Yoleni’s may have taken Providence by surprise, but the company already operates a thriving online food store as well as a large culinary center in Athens. Providence’s location is their first American outpost. Any Greek market in downtown Providence would be exciting enough, but Yoleni’s goes a step above, showcasing traditional and regional products by smaller producers.
The market and deli are open daily from morning through evening, and the dinner menu (Topos) is offered six days a week. Yoleni’s space is open and sunny, with the deli counter on one side, ample seating to the other, a neatly arranged market in the rear, and a central staircase leading to a mezzanine with extra tables.
On my first visit during opening week, I tried a pita from the deli. In this case, pita refers not to bread, but to a filled pie similar to a small calzone. Happy with my experience, I was eager to try the Topos menu.
A dinner experience at Yoleni’s starts with warm flatbread pieces served with olive oil and herbs. Our bread did double duty with our Mixed Spread Variety sampler, which included taramosalata, a creamy fish roe spread; Kopanisti, red pepper and goat cheese; and tzatziki, a garlicky yogurt dip. We enjoyed all three but especially the tzatziki, which showcased the luscious Greek yogurt also available at the market and deli.
We made quick work of the Marinated Octopus appetizer, impressed by the tenderness of the octopus slices. Our Choriatiki Salad was a summer rainbow of cherry tomatoes, cucumbers, red onions, olives, capers, and feta.
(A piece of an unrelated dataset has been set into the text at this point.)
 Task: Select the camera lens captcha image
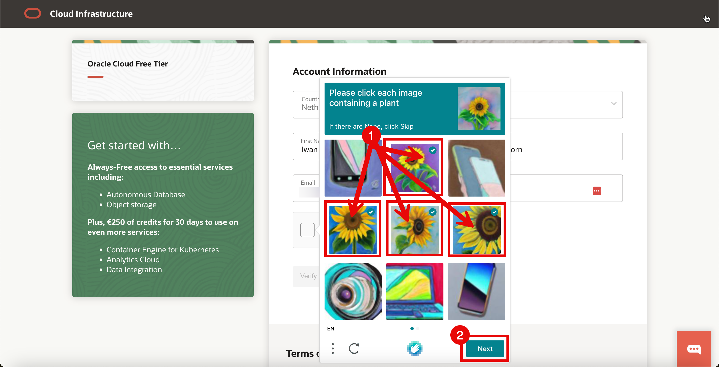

The salad was a large portion, even for two.
At the time of our visit, there were eight entrees on the menu and I would have been happy to order any one of them. If you made a Venn diagram of traditional, creative, and healthy, these would fall in the intersection. I chose Sea Bass with Beetroots and Seasonal Greens. I’m not sure if this is typical, but my portion of sea bass was enormous, easily half a pound. I loved the contrasts in this dish – crispy fried skin with smooth white fish, room temperature jewel-like beets with warm, wilted greens. It was such a vibrant and healthy dish. My husband had Papoutsakia, eggplant halves stuffed with ground meat and bechamel sauce. The dish’s name means “little shoes” in Greek (halved eggplants look a bit like shoes, right?)
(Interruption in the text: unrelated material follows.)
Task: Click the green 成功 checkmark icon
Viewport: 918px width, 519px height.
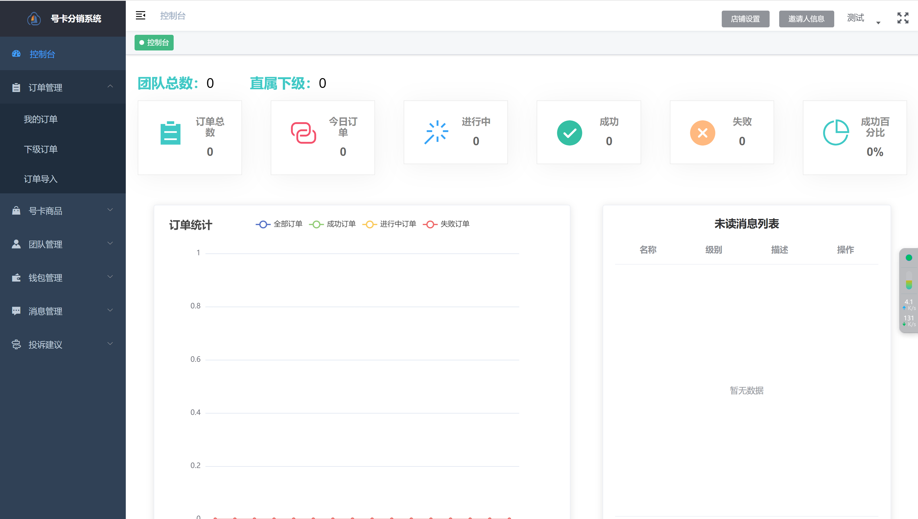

We both requested the recommended wine pairings with our entrees. Mine was a mineraly white made from vidiano grapes, an ancient grape from the island of Crete. My husband’s red came from Nemea, arguably Greece’s most important red wine region. True to the restaurant’s mission, all wines, beers, and spirits on the menu are from Greece.
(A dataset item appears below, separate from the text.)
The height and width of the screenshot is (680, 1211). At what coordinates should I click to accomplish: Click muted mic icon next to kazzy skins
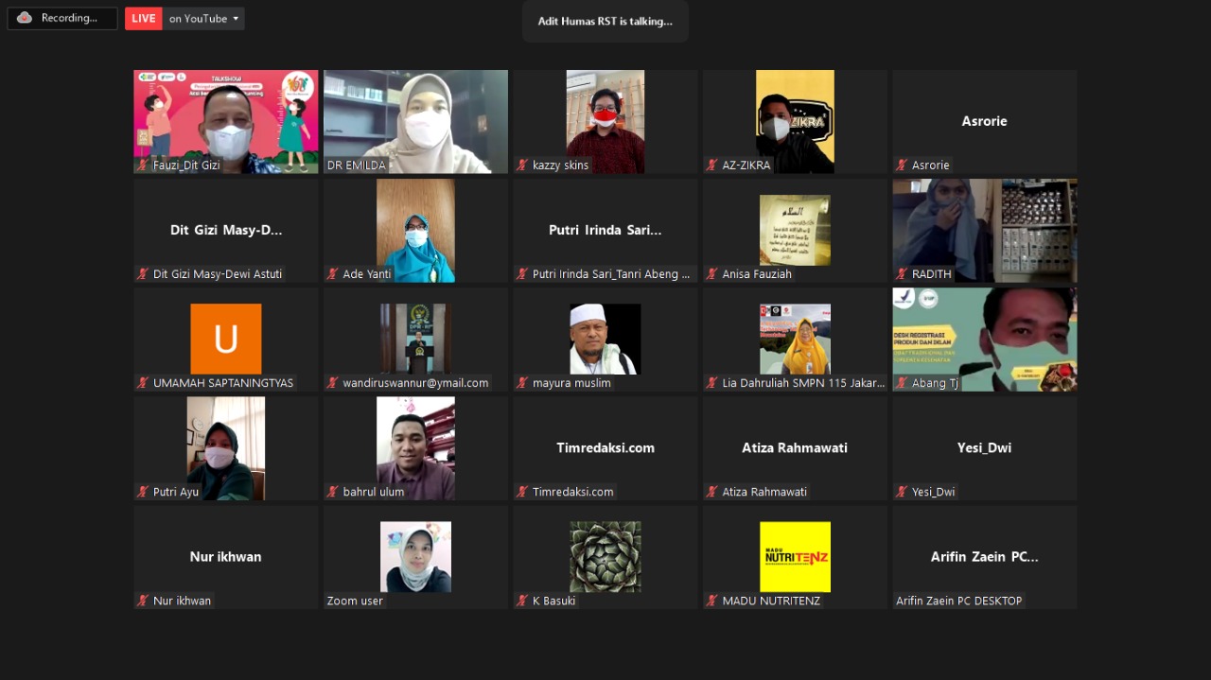tap(522, 166)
For dessert, we enjoyed the Chocolate Mosaic Cake. A similar dessert in Germany and Italy is known as “chocolate salami,” which should give you a clue about its appearance. A cylinder of dense, fudgy chocolate cake studded with crumbled biscuits is sliced into salami-like rounds. We were so enthused I had to Google a recipe on the drive home.
If you enjoyed the menu, you can shop it – many of the ingredients are available for sale at the market. And the market is open until 10 or 11 pm most nights, so you can finally get some shopping done after dinner instead of on an empty stomach.